If you haven’t seen it yet – be patient – you will. It stars a middle aged fellow sitting on his road bike on the side of the road. It seems that someone must have tried to convince him to stop taking Lipitor – and he wasn’t having any part of it.

This is serious business – Lipitor is one of the best selling drug in America. Who would want you to stop taking it?

Well, your health insurance company for one.



There is a Battle Royale being fought between the Pharmaceutical Companies and the Health Insurance carriers. The pissing match has been taking place pretty much behind the scenes, but recently the general public has been allowed to glimpse behind the curtain – and it ain’t a pretty sight.

The pharmaceutical companies have been reaping in huge profits for many years now on their overpriced wares. The Health Insurance companies have capitalized on this red hot market by offering prescription drug coverage – something that you wouldn’t need if the drugs were realistically priced. These two parties are basically a pair of symbiotic leeches living off the lifeblood of our healthcare dollars. Both leeches got fat and bloated on this blood - until the blood supply started to diminish. Now these two bloodsuckers are turning on one another.

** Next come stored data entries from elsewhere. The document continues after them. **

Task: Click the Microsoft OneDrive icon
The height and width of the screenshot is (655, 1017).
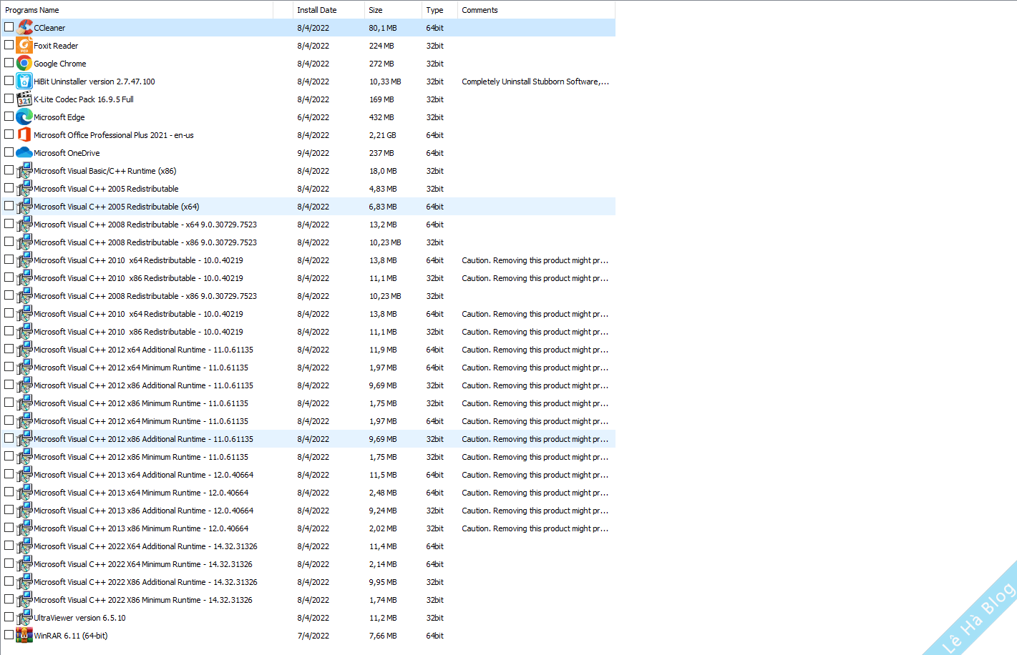Action: pos(25,152)
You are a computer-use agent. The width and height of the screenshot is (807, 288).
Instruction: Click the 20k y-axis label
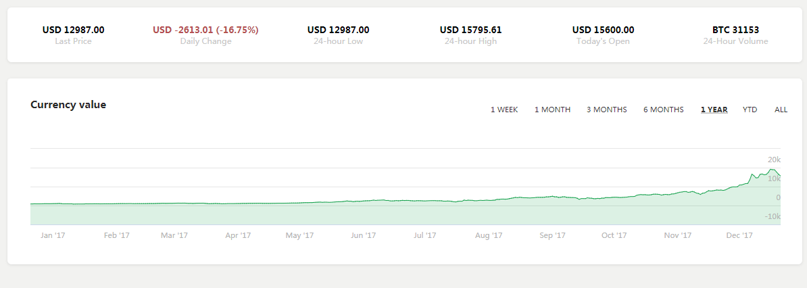tap(774, 160)
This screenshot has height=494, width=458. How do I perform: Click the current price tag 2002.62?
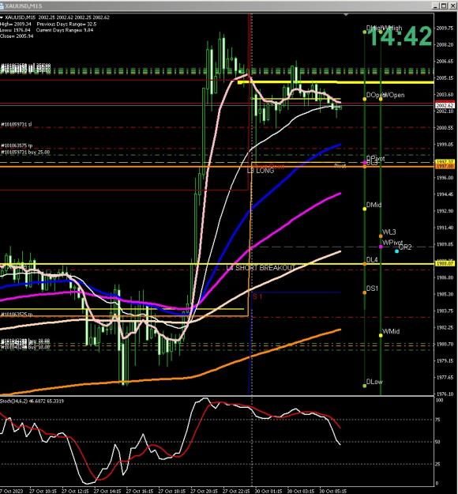[x=445, y=106]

Faced with increased government pressure to control costs, the health insurance carriers are targeting Big Pharm and their ridiculously overpriced chemicals. Big Health has a new superweapon that it is using to great effectiveness against Big Pharm – the Formulary.

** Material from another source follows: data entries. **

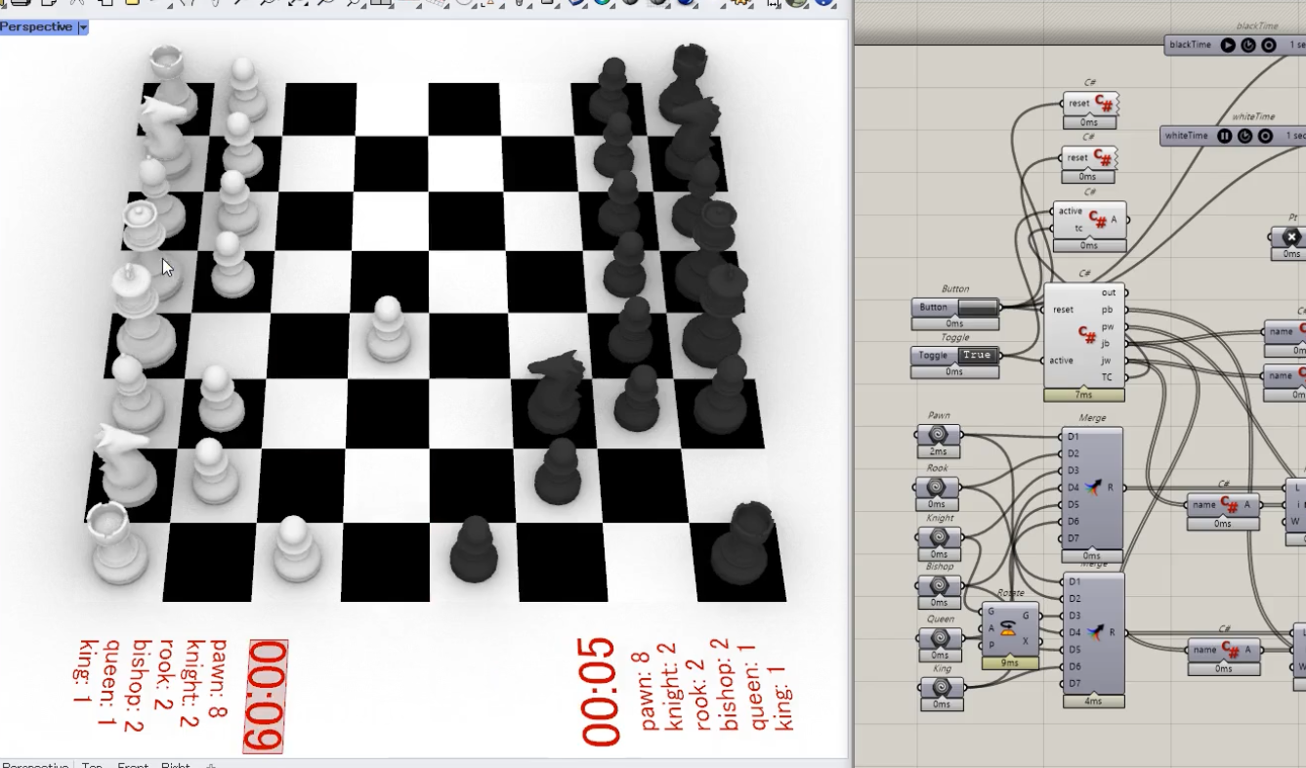The height and width of the screenshot is (768, 1306).
Task: Click the X disable toggle on the right-edge component
Action: (1291, 236)
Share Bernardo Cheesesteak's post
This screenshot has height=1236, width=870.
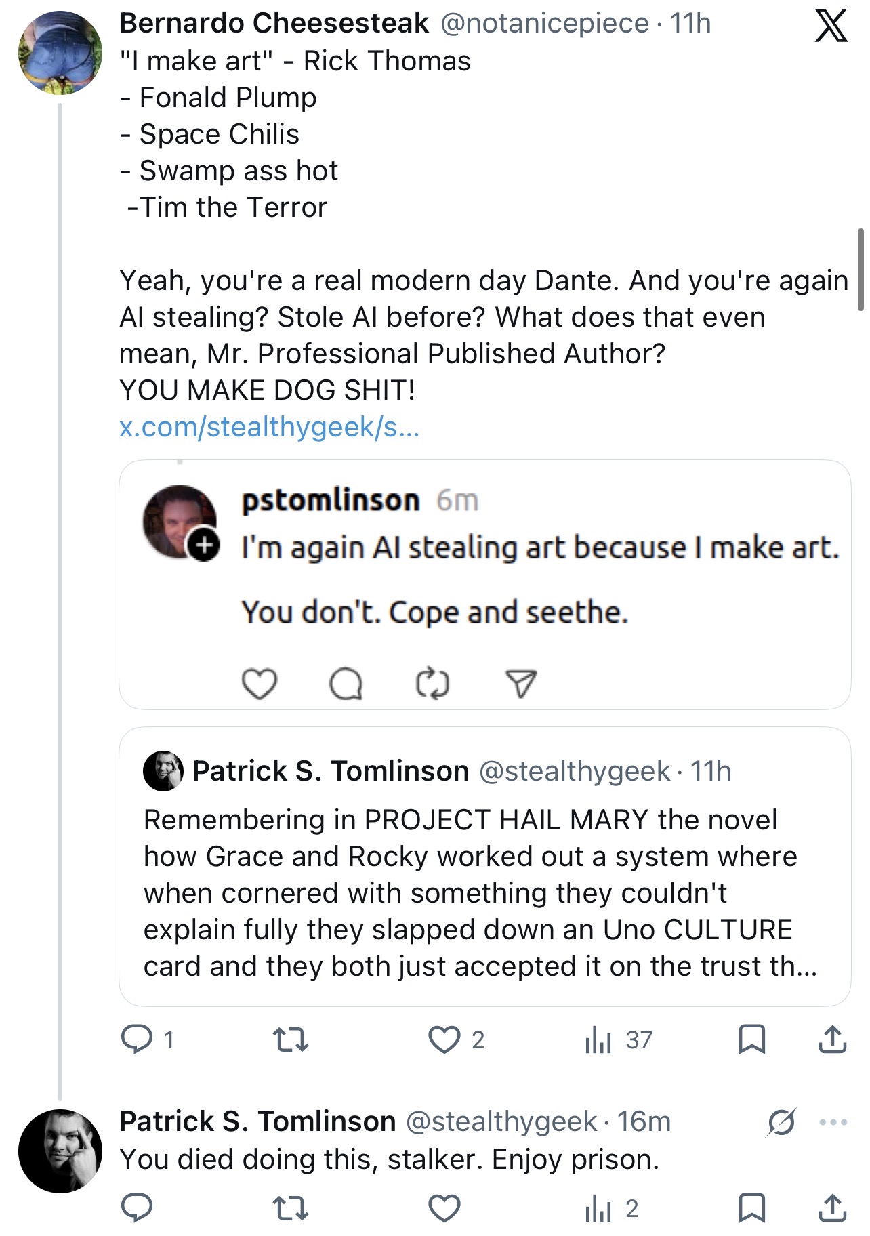click(x=833, y=1039)
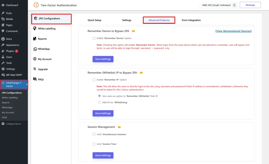Check the Limit 'Session Time' option
The width and height of the screenshot is (269, 164).
point(94,144)
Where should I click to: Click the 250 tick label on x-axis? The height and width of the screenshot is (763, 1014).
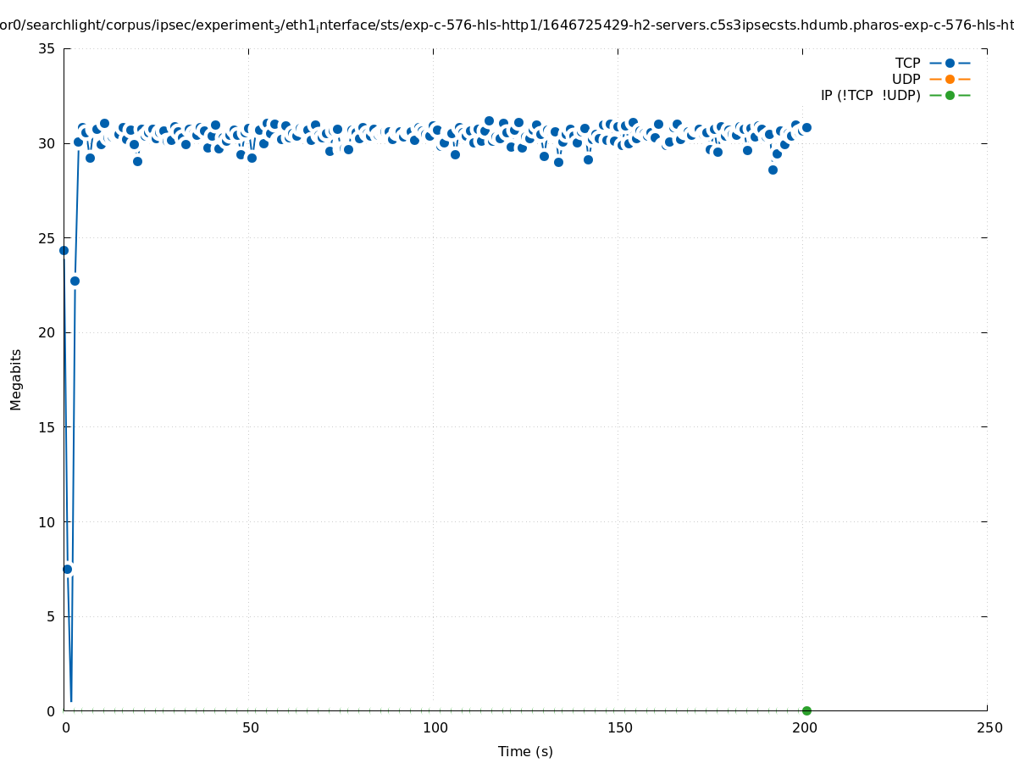pos(989,728)
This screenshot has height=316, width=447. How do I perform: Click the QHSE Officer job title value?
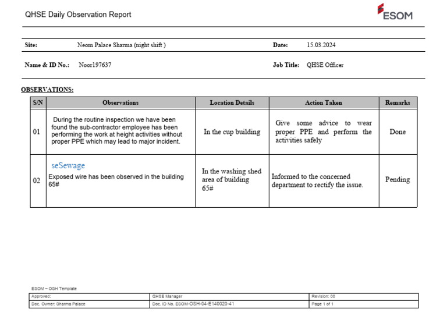pos(325,65)
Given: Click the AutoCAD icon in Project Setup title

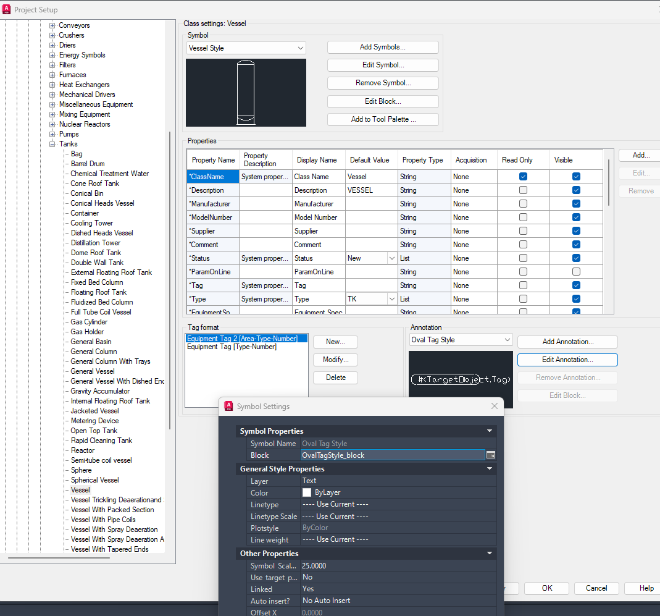Looking at the screenshot, I should (x=6, y=9).
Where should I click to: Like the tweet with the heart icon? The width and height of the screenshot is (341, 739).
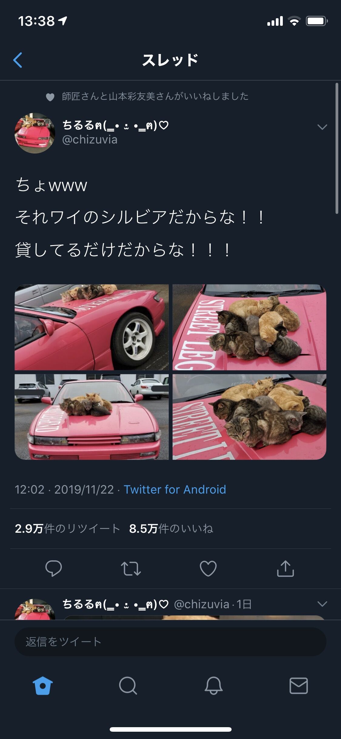pyautogui.click(x=208, y=568)
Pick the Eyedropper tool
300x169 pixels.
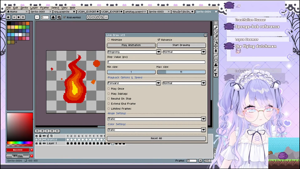tap(216, 37)
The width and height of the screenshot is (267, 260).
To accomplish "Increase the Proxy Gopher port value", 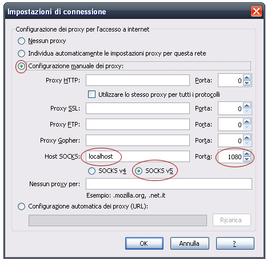I will 247,137.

In effect, your Health Insurance carrier’s Formulary is a Naughty and Nice list of prescription drugs. It consists of different tiers of prescription drugs, and the tiers are differentiated by increasing copayment amounts. If a pharmaceutical refuses to give a Health Insurance Carrier a price break on one of their meds. That drug gets pushed up to a higher tier. So, if you get a prescription to a high tier drug, your copayment might be as high as $100. A similar drug for the same condition (whos manufacturer plays nice with Big Health) might only carry a $10 copayment. By penalizing their subscribers, Big Health is banking on them to reject the higher copayment drugs and ask their physicians to prescribe a lower tier – land lower co-payment – alternative medication. In fact, if you call your Health Insurance Carrier to complain about a high copayment, they will gladly tell you what lower tier drugs are available, and suggest that you ask you doctor for a new prescription.

This is a economic blackmail. It is also very effective. As a result of this formulary favoritism, many patients are seeking out less expensive prescription medicines, and pressuring their doctors to prescribe them.

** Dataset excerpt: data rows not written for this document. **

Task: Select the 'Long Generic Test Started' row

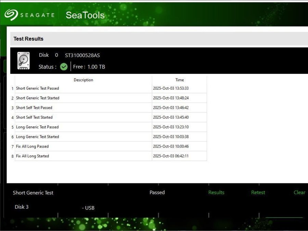Action: coord(37,137)
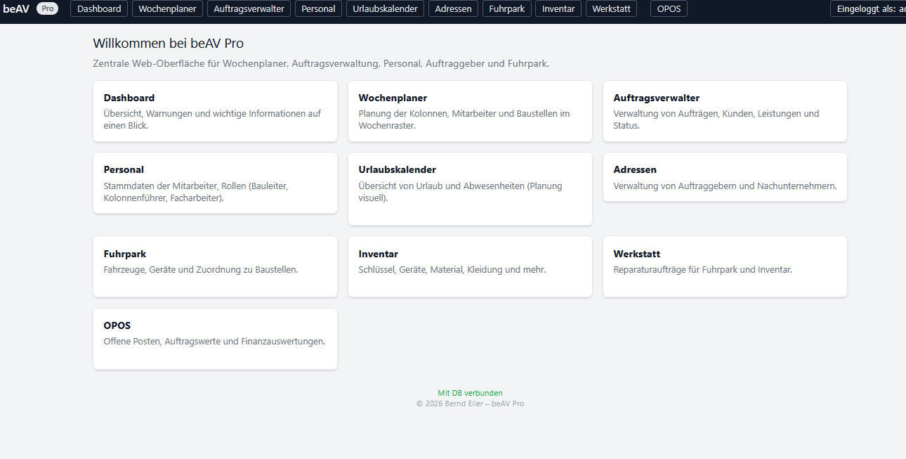Open the Urlaubskalender navigation entry

(x=384, y=8)
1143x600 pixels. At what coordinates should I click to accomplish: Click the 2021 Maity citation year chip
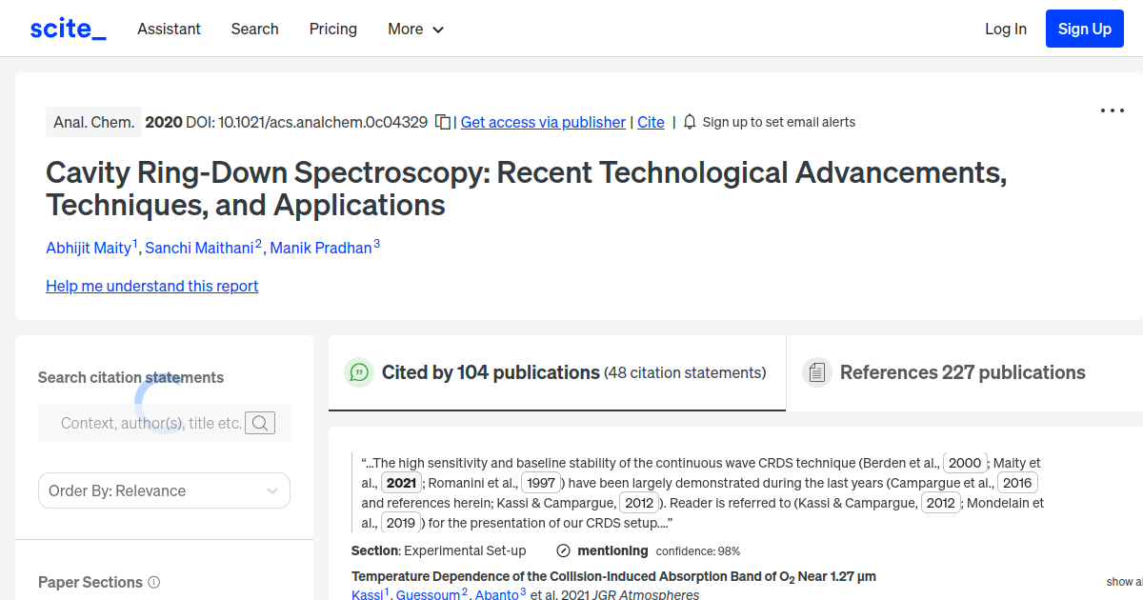[401, 483]
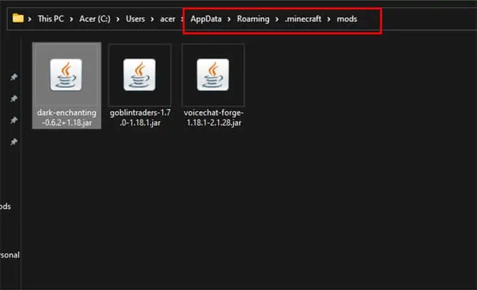Select the goblintraders jar file icon
Image resolution: width=477 pixels, height=290 pixels.
click(x=139, y=75)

The Formulary battle lines have been being drawn for years, but Big Health went too far recently. They’ve bumped Lipitor, one of Big Pharm’s Superstar medications, up to the highest formulary tier. Faced with huge monthly copayments, many patients are flocking to low tier alternatives like Simvastatin, which works almost identically to Lipitor but costs only a tenth of the price.



So Big Pharm is fighting back. Witness, if you will, the latest Lipitor commercial.
And since television is only so influential, Big Pharm has deployed their own superweapon – the prescription card. You can now get a free prescription card that will lower your Lipitor copayment to only 4 bucks a month – much less than Simvastatin - thereby cutting the legs off of Big Health.

And this little border skirmish between Big Pharm and Big Health is rapidly escalating into World War III.





Tee hee. I love the smell of Napalm in the morning.